[START Provided text]
Well, let me first start by addressing the 27%. You’re right, it hasn’t changed much but what that means is that our revenue growth -- our revenue is growing, and the scale of those top 10 clients is growing with it. But there is no doubt we’re serving more clients but we’re also doing projects, larger projects with clients as well, which leads to the revenue growth. With that said what’s driving demand? Morris, look, for the S&P 500 or more broadly the Global 2000 that we generally serve, growth is hard to come by. People continue -- the U.S. economy, even though that appears to be improving -- we forget but had some volatility in the first quarter as it did a year ago. Clients are starting the year with aggressive revenue growth plans. By the time they get to the middle of the year, they realize that the revenue plans are not going to be achieved, just the overall GDP growth is simply not there. And they’re driving the improved EPS results through productivity improvement, which we play a very strong part in or through some of the things they do in either acquisition or other financial architecture. But specifically to productivity improvements, I think when you’re seeing the kind of growth we’re experiencing, there is no doubt that clients are turning to us for that identification. If you want to relate that to benchmarking or architecture which relates to our transformation capability or business analytics, which report to our EPM capability, across all of those three sectors, I think the Hackett brand and our ability to play this highly respected well branded independent perspective that can be played and then allow the clients then to execute those projects either their own or with a large SI has…

Morris Ajzenman

Analyst

Thank you. One more question and I’ll hop back in the queue. The three joint ventures you’ve discussed in dual in very early stages here. Any sort of report card you want to have us kind of lookout as 2016 unfolds? Any quarter where you think you may have might be able to see traction, where we should be looking for something or should we just let 2016 play out without having any expectations?
[END Provided text]
[START Entries]
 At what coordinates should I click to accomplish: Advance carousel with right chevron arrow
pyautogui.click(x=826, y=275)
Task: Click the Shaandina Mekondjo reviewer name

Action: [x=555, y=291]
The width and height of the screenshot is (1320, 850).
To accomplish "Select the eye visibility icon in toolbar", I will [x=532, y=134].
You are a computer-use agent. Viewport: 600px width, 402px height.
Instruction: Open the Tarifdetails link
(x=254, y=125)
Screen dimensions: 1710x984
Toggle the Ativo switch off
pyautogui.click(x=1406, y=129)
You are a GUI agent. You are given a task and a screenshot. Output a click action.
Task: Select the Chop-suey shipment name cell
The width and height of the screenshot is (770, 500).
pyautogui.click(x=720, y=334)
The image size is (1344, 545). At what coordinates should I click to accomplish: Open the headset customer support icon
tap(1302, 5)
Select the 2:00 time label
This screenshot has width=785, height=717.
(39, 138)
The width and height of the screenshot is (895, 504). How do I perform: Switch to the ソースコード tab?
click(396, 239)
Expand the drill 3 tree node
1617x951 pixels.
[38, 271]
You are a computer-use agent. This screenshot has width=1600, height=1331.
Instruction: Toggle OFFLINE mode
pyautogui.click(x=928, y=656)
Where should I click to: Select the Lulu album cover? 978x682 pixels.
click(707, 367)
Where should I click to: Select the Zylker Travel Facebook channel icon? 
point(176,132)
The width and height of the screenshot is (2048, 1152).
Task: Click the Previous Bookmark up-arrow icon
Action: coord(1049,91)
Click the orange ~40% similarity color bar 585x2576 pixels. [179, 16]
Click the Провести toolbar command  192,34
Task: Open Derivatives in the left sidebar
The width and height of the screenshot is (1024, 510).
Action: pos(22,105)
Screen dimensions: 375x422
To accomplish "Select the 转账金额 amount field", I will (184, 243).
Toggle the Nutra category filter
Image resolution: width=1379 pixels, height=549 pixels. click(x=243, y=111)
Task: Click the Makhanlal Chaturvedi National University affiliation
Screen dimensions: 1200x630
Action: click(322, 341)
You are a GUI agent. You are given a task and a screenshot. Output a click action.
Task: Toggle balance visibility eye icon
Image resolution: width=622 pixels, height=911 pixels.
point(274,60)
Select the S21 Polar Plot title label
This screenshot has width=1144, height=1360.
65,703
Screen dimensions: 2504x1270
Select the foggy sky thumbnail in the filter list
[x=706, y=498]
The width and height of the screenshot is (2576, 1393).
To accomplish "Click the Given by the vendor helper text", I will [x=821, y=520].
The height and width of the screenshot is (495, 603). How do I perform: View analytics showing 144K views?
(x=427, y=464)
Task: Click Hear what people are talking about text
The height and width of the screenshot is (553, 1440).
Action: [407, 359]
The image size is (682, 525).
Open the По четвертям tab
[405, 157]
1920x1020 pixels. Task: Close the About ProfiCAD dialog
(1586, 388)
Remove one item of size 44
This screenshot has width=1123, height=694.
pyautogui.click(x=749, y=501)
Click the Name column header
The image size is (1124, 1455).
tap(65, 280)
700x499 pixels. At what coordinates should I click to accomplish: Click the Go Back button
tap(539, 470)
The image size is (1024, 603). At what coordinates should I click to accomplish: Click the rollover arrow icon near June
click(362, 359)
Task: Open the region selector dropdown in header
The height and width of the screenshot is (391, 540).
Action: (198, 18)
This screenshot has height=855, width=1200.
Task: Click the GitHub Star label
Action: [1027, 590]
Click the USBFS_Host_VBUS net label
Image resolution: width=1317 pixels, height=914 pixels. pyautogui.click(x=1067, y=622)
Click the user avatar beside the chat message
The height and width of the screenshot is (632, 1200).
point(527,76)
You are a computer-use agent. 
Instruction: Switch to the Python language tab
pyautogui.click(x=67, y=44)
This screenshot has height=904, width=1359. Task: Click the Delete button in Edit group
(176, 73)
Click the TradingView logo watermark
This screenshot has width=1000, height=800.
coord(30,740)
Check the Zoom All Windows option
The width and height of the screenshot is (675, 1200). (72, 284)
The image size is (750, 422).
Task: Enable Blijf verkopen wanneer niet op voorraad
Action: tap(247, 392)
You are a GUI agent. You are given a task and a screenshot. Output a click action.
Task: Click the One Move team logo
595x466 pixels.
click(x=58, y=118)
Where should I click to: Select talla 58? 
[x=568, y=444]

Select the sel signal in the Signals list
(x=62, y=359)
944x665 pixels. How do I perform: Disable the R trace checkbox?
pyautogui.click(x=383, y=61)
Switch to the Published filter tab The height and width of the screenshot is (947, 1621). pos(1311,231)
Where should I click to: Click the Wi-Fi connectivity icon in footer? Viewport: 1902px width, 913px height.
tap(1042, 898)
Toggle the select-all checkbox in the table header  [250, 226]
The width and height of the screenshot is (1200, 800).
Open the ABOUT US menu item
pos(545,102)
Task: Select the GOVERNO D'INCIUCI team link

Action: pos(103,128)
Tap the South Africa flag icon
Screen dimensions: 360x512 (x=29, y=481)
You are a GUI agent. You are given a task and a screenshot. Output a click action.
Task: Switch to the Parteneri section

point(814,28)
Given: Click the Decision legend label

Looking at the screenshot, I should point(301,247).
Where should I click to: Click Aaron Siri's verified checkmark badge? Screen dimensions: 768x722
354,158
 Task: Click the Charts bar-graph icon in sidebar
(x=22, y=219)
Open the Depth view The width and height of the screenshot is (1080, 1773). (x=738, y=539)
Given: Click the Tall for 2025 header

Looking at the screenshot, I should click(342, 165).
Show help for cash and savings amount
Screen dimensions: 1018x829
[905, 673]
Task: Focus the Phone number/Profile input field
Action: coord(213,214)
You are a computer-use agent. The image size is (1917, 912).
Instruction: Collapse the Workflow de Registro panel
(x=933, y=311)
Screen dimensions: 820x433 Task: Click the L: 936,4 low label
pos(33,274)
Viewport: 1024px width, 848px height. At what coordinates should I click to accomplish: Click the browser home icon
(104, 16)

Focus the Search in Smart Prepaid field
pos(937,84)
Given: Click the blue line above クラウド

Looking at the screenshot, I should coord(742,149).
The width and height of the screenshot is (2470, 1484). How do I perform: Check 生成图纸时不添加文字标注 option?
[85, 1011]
[END Entries]
- Set tasks:
**1)** From the earnings call transcript, list every means it names by which clients drive their improved EPS results.
**2)** According to the earnings call transcript, which companies does the firm generally serve?
**3)** Extend the earnings call transcript beyond its last line.

- Answers to each task:
**1)**
- Productivity improvement
- Acquisition
- Other financial architecture

**2)** The S&P 500 or, more broadly, the Global 2000.

**3)**
Ted Fernandez

Management

Well, I mean we have expectations. I just don’t want it to be guided, because we’re still early on these projects. But our expectation is that we should see our current efforts result in increasing revenue throughout 2016 and that that revenue should come primarily in the shape of multiyear contracts, and that that revenue would then grow on a year-over-year basis in some significant way. So what we don’t know is the extent of the success of each the three ventures. But I tell people that if -- we can say if they all do average, that yields a certain expectation for us or if one does incredibly well and one does average and one really doesn’t do something at all; overall, we would attract Morris, for that revenue to increase throughout 2016, and because it would come in at such a high gross margin and operating margin, to at least be noticeable in the second half of next year and then allow us to layout some kind of growth and margin and operating margin from those activities as we exit 2016. But we hope to be able to share activity that becomes meaningful as we close out the first quarter and we hope that that builds out throughout the year and then through years to come.

Operator

Operator

Thank you. [Operator Instructions] Next question comes from the line of George Sutton. Your line is now open.

George Sutton

Analyst

Given the strong results, I wondered if we could peel back the onion a little bit here and talk about number of customers and strength there in the U.S. versus the size of the relationships that you’re seeing. You’re obviously seeing improvements in both. I wondered if we could discuss each of those a little bit more. And I’m also thinking of this relative to some of the market share gains that you might be seeing.

Ted Fernandez

Management

George, we don’t provide that client count or average revenue account, but we can say both -- that we’re seeing, both increased activity in accounts, and we’re seeing the average size of our engagements increase across most of our practices. We don’t have specific counts with you. But they’re both up and then that’s driving increased utilization, as Rob mentioned, that’s also coming with higher rate, not significantly higher. But remember, we used to be in period where those rates were flat to down; now we’re seeing them flat to up, which I think again is attributed to the fact that people are willing to recognize this unique way that the unique information we have to help them make these decisions. So, it’s really improved execution across the board. And unfortunately, no, I don’t have the exact increase in accounts and average client counts, but they’re both up.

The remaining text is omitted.